原來的他可以不管不顧,只需要當一個吉祥物,乖寶寶就好了,但這次,他是要當槍啊!
怕倒是不怕,只是……
唉,想了半天,朱見深還是沒有想出什麽辦法來——一個皇帝,當他想要辦成一件事的時候,這件事大約就有了一般的成功率,可如果要是大臣們也這麽想的話,這事大約就能成!
現在恰恰是如此。
慢慢的,朱見深就迷糊起來,很是香甜的睡覺了!
第二日,朝堂之上,一身大禮之服的朱見深站在朝堂之上,景泰帝朱祁鈺立於禦台之上,看著下面的文武大臣,沉聲說道:“興安……”

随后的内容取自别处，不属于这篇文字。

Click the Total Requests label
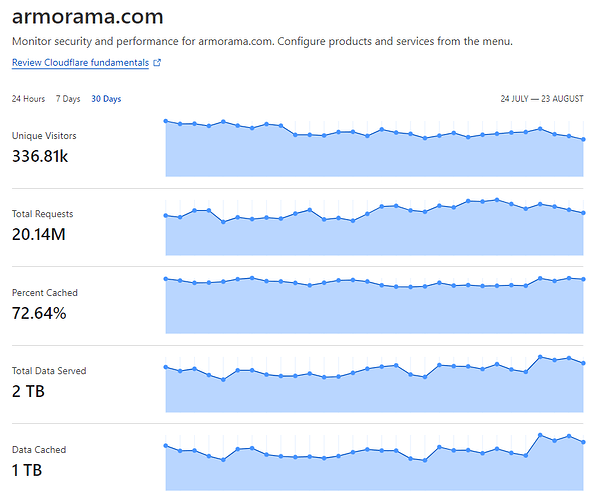The image size is (591, 500). (43, 214)
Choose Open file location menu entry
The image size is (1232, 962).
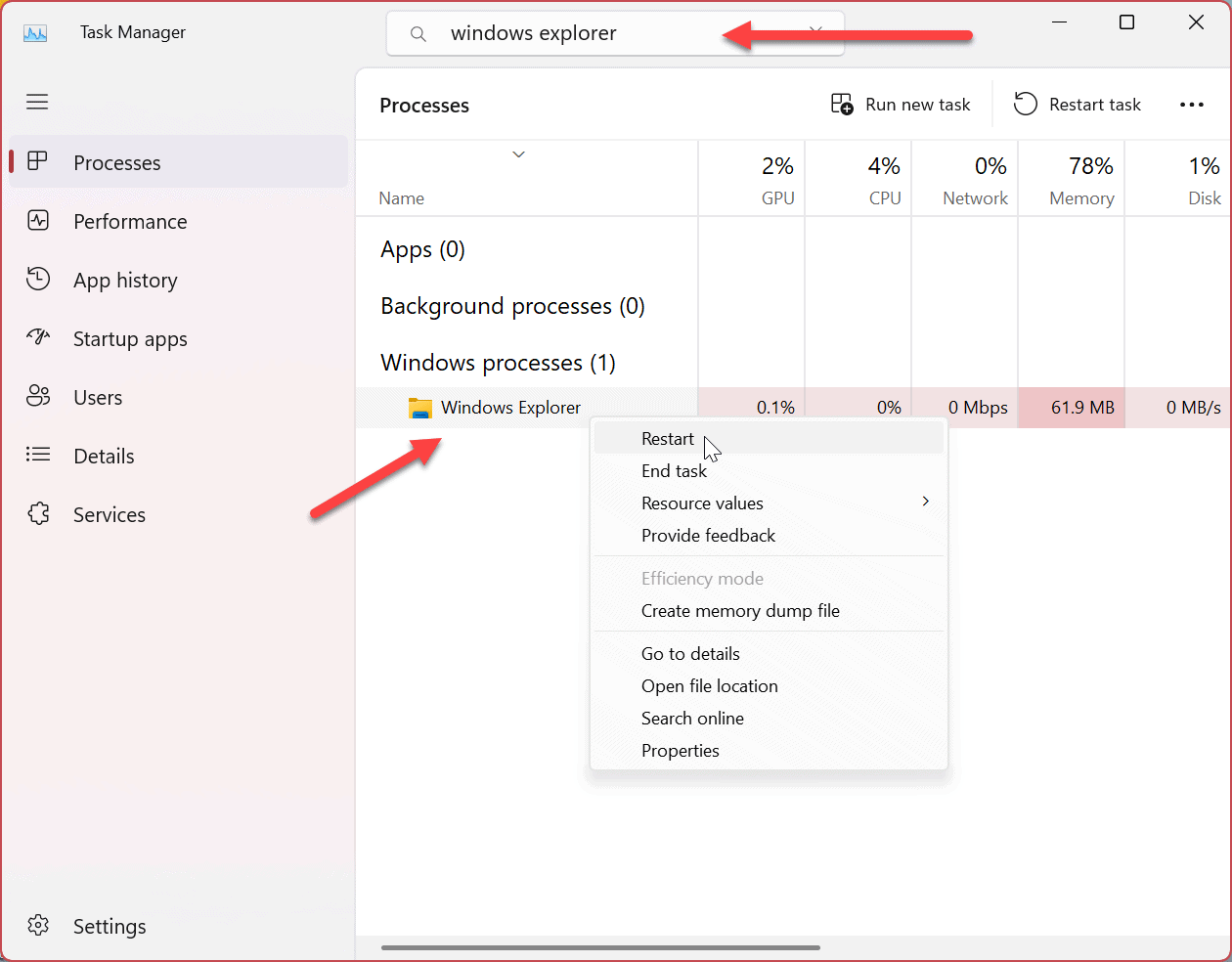(709, 686)
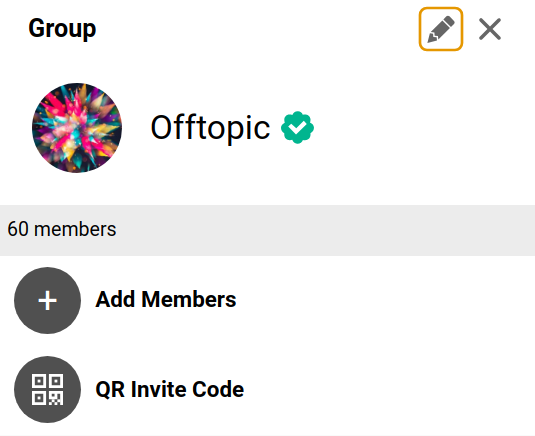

大太監興安往前一站,朗聲念道“萬歲爺欲冊立太上皇長子為皇太子,諸位可有條陳異議?”
諸位大臣,無人說話。
畢竟再此之前,他們早已經商量好,甚至已經讓商輅都起草好了奏章,但這個時候,顯然是不能說話的。
畢竟,那個時候眼前的這位主兒,病重呢。
現在人家春秋鼎盛卻要立太子,這事透著股蹊蹺。
再說了,昨天的事,大家心裡可都泛著低估呢……
見到所有的人都沒有言語,景泰帝朱祁鈺笑了笑,很是滿意的點點頭,對著興安說道:“念吧……”

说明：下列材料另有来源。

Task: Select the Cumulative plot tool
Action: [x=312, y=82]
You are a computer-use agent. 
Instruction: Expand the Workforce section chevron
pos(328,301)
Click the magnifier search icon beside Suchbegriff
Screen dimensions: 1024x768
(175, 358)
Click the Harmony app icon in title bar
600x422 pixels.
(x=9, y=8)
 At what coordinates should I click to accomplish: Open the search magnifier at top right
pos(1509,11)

興安這才從旁邊的小太監手裡接過聖旨,緩緩打開,朗聲念道——
“奉天承運,皇帝詔曰:
自朕奉太上皇遺詔登基以來,凡軍國重務,用人行政大端,未至倦勤,不敢自逸。緒應鴻續,夙夜兢兢,仰為祖宗謨烈昭缶,付托至重,承祧行慶,端在元良。太上皇長子朱見深,為宗室首嗣,天意所屬,茲恪遵初詔,載稽典禮,俯順輿情,謹告天地,宗廟,社稷,授以冊寶,立為皇太子,正位東宮,以重萬年之統,以繁四海之心。朕疾患固久,思一日萬機不可久曠,茲命皇太子持璽升文華殿,分理庶政,撫軍監國。百司所奏之事,皆啟皇太子決之。
布告天下,鹹使聞知。”
這——
聖旨都擬好了?
您這麽著急麽?
內閣的吏部尚書王文、禮部尚書胡濙、兵部尚書於謙面面相覷的看了一眼,整個時候王文往前一站,朗聲說道:“陛下,還沒用印呢?”

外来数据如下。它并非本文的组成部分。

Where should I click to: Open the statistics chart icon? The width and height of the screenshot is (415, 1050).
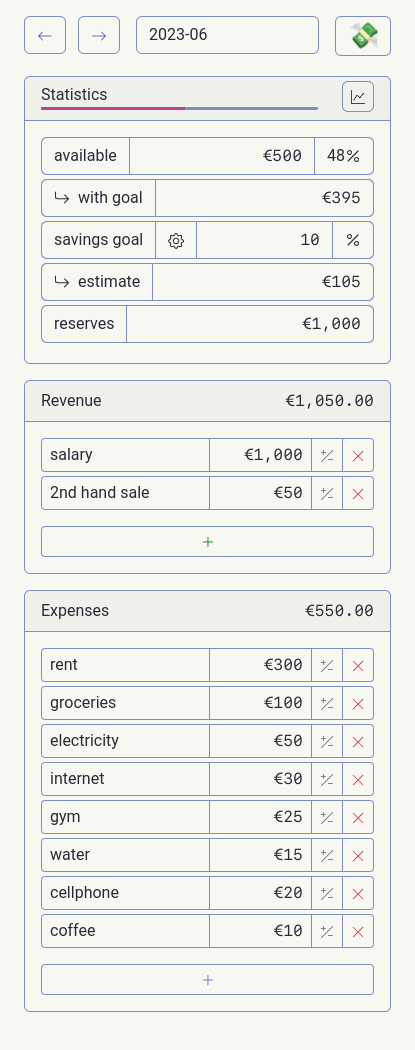click(358, 97)
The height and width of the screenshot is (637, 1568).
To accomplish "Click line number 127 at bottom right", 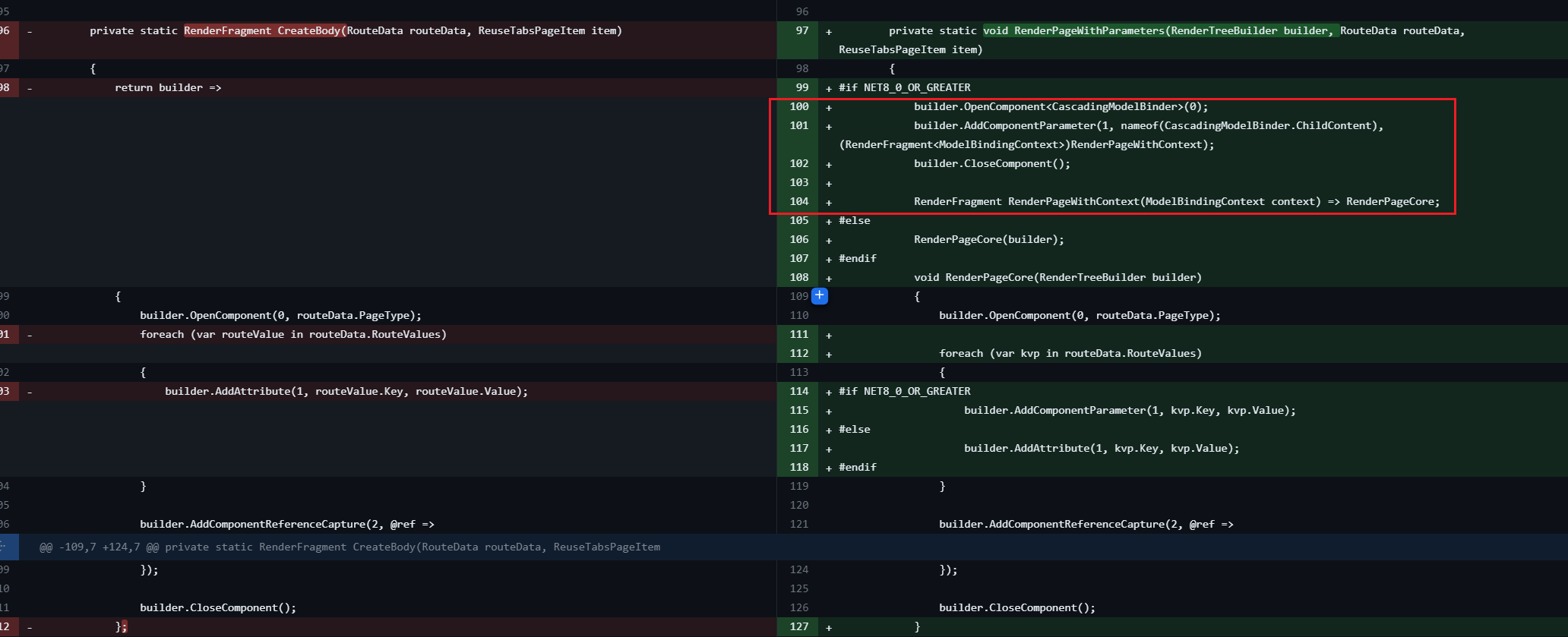I will point(798,627).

這話說的是委婉,可意思很明確,那就是這事還沒過內閣呢?
景泰帝朱祁鈺卻是緩緩的說道:“那就用印吧,怎麽,王愛卿還要什麽異議?”
王文能說什麽?
只能無奈的退回去,看向兵部尚書於謙。
於謙卻沉默不言。
景泰帝朱祁鈺卻笑了起來,緩緩的說道:“太子啊,你上前來,朕為你介紹幾位老師……”
“這位是太子太師王文……”
“這位是太子太師胡淡……”
“這位是太子太傅陳循……”
“這位是太子太傅高谷……”
“這位是太子太傅於謙……”
“這位是太子太保何文淵……”
朱見深望著眼前這些大臣,
心中有句MMP不知道當講不當講,如果他沒有記錯的話,這些好像應該還是上一位太子朱見濟的太師、太傅、太保吧? 現在又給他了?
您老就不怕水土不服?
又或者您老就沒點其他人了?
就這,我特麽還想著組建自己的班底?
我想啥呢!
一一施禮之後,朱見深開始聽著諸位大臣討論自己的冊封大典,可是他心裡卻在琢磨一個問題,我都太子了,我的太子妃……呃,錯了,是我的東宮呢?
聽著這些人再為一個小小的什麽官在爭奪,什麽授冊寶官,什麽讀冊寶官,什麽捧進冊寶官,什麽受冊寶官內使、舁冊寶亭內官,還有什麽承製官、宣製官、讚禮官……
都是些無趣的話題。
許久之後朱見深還是沒有聽到自己想聽的,心中不由的感慨,這真是形式主義的典范了。
又過了許久,朱見深依舊沒有聽到,實在忍不住的小聲說道:“叔叔,叔叔,我都太子了,我的東宮在哪裡啊……”
原本聲音不大!
可這裡是奉先殿啊!
所有的人都停止了討論,一致的眼光,齊刷刷的看向朱見深,心中都在琢磨一個問題——
歷史上,被冊封的太子,擔心自己的住處,這怕是第一個了吧?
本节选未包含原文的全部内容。